AdHoc presents: Okay Kaya
with Zenizen
7pm doors • 8pm show
About
Tickets on sale January 15th at 10am
Norwegian-born, New York-based artist Okay Kaya constructs svelte, jazz-inflected songs featuring her effortless, breathy contralto, eclectic guitar figurations, and minimal accoutrements. Her deadpan, cutting lyrics led Pitchfork to call her 2018 debut “the soundtrack to a state of limbo where identity, feelings, and sexuality continually shapeshift.”
Tickets
The Artists

In summer 2018, Kaya Wilkins of Okay Kaya was offered a role in a Norwegian film which essentially required her to become a professional grade scuba diver.
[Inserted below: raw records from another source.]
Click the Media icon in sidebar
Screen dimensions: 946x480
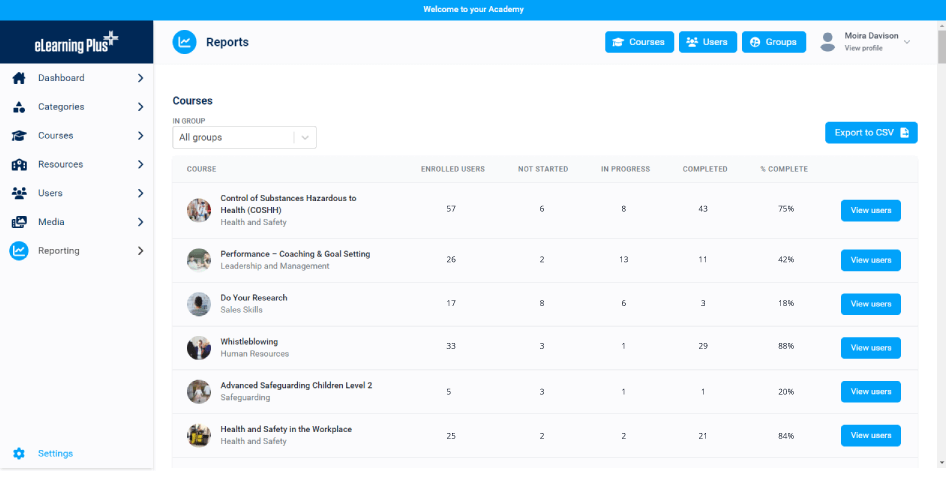click(x=19, y=222)
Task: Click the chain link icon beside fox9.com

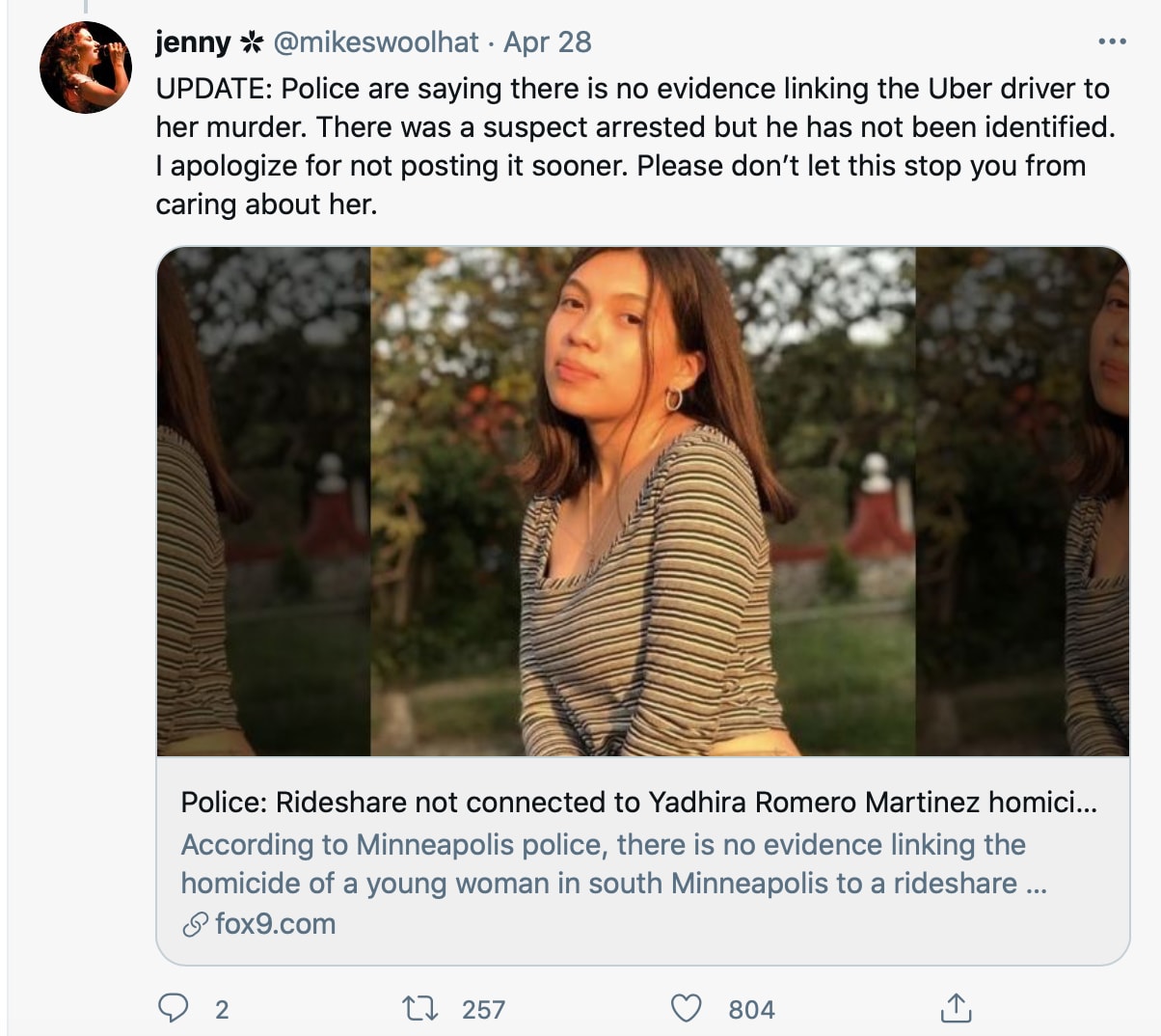Action: pyautogui.click(x=195, y=925)
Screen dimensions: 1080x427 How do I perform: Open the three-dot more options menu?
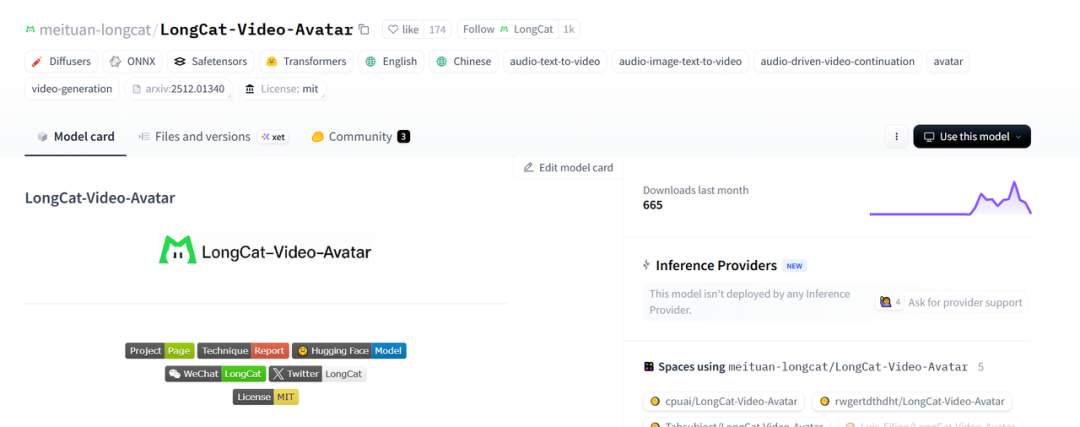896,137
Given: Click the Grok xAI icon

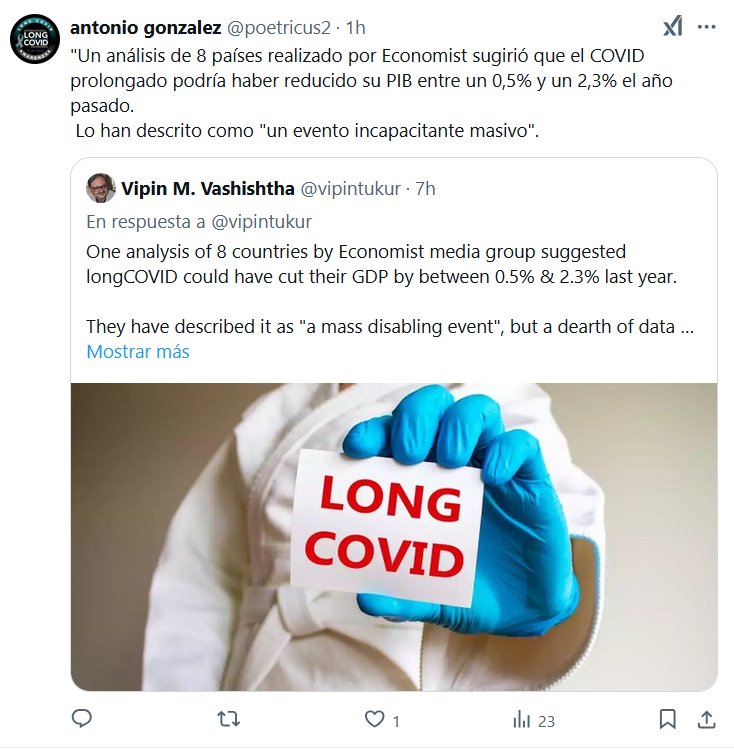Looking at the screenshot, I should (x=672, y=27).
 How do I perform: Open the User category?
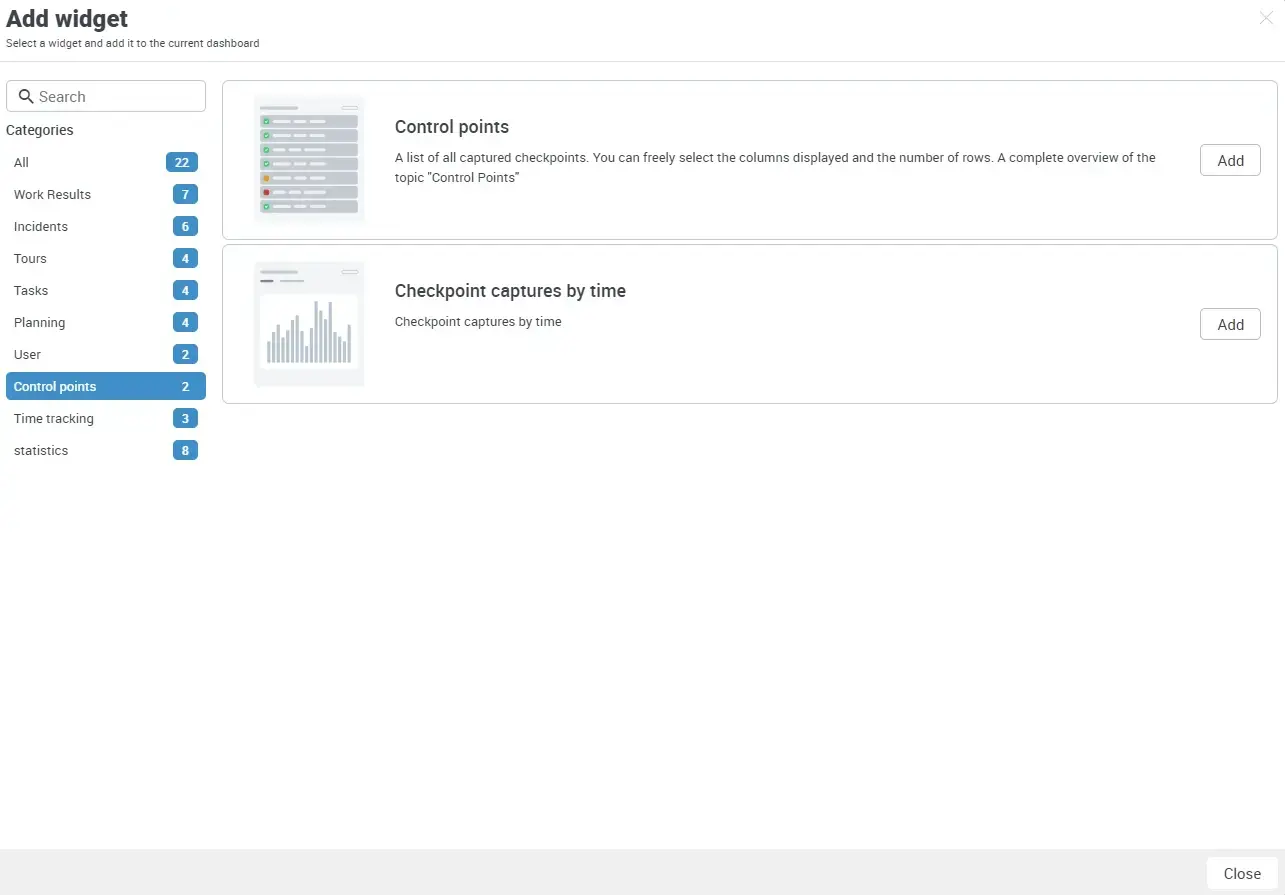click(x=27, y=354)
As part of the training, she pored over scuba theory and heaps of instructional text. And phrase-by-phrase, she found that scuba theory is not so different from the self-care and mental health mantras with which Kaya has become all-too familiar. Okay Kaya’s haunting new song “Ascend and Try Again” is the sonic representation of watching a bubble roll past your scuba mask and up through the dark water toward the light. It’s Sibylle Baier with a case of the bends. It’s your Hot Girl Summer trapped inside a diving bell. She pulls phrases from her scuba manuals — “Breathe regularly,” “Never, ever hold your breath,” “Find a neutral buoyancy” — and underscores their dual uses. Yes, these words will help you when you’re 20 feet below the ocean’s surface, but they also might get you through the palpitations and chest pain of an anxiety attack.
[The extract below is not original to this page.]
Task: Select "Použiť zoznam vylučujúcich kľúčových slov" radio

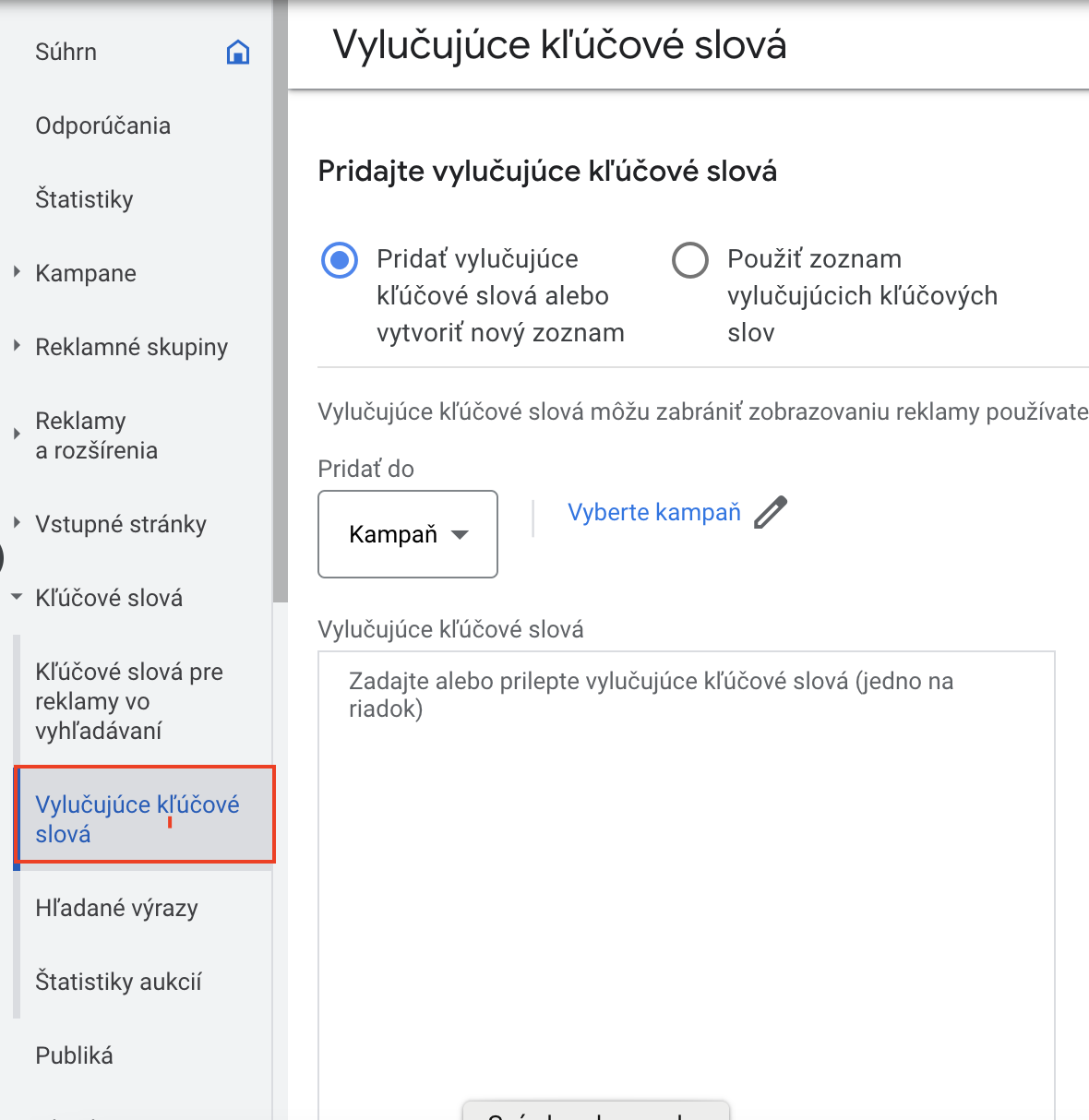Action: [x=690, y=260]
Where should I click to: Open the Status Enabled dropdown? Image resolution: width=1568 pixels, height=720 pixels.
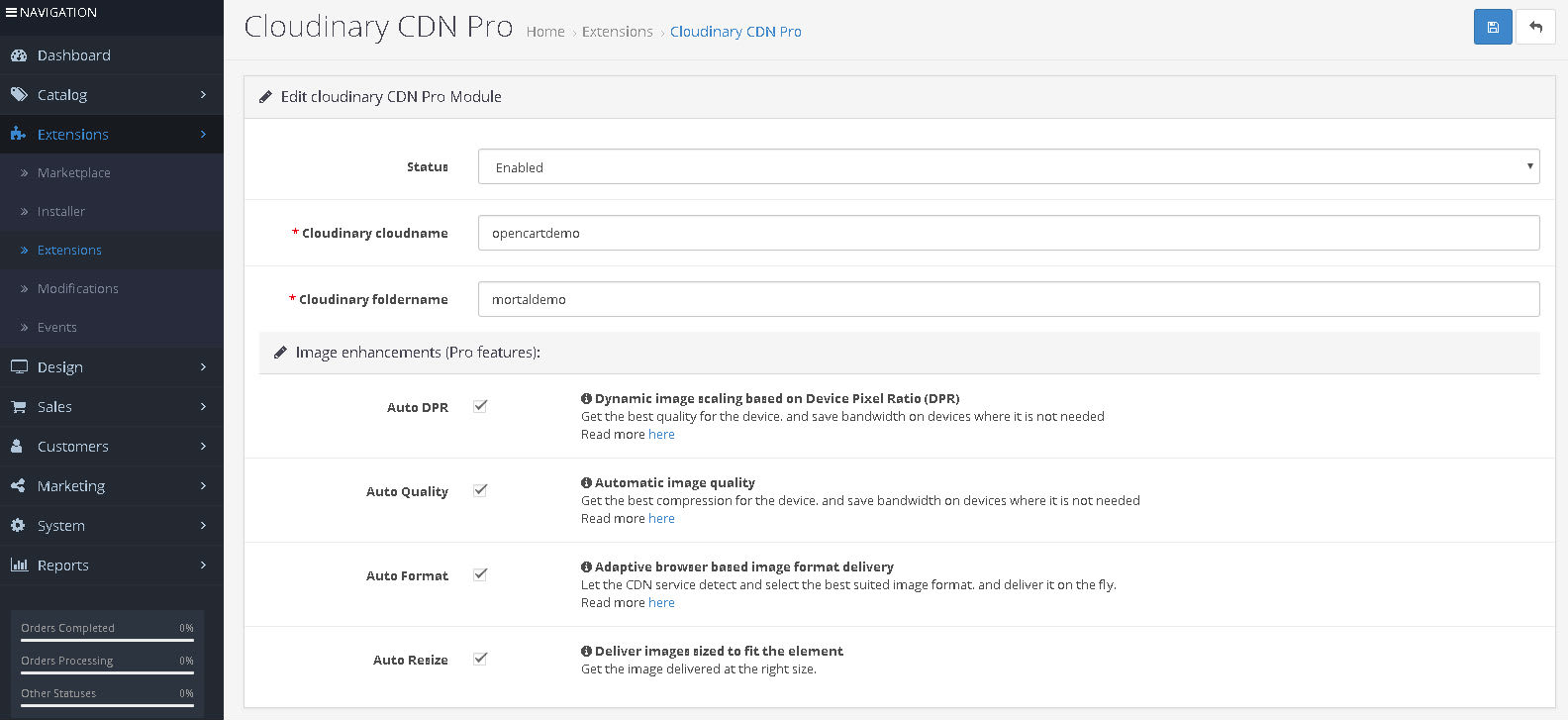click(x=1009, y=166)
As Okay Kaya, the Norwegian-born, New York-based artist constructs svelte, jazz-inflected songs — which, more often than not, feature just her effortless, breathy contralto, her fancy-chord-sounding guitar figurations, and minimal, innovative accoutrement. Her deadpan, cutting lyrics are sung in a way so patient, gorgeous, and smooth you assume they must have a Lexapro prescription. This understated prowess is at the height — and depth — of its power on “Ascend and Try Again.”
The video accompaniment for the song, co-directed by Kaya and Adinah Dancyger, features Kaya in a Japanese hot spring where both beauty and an existential terror seem to be doing battle for control of the atmosphere. It’s as vulnerable and elusive as the song itself.
As it turned out, after Day 1 of scuba training, an inner-ear proclivity for infection kept Kaya out of the gorgeous, blue depths and the feature film altogether. It was a painful experience and a doctor strongly advised against diving: “I’m Mother Nature’s bitch,” Kaya said.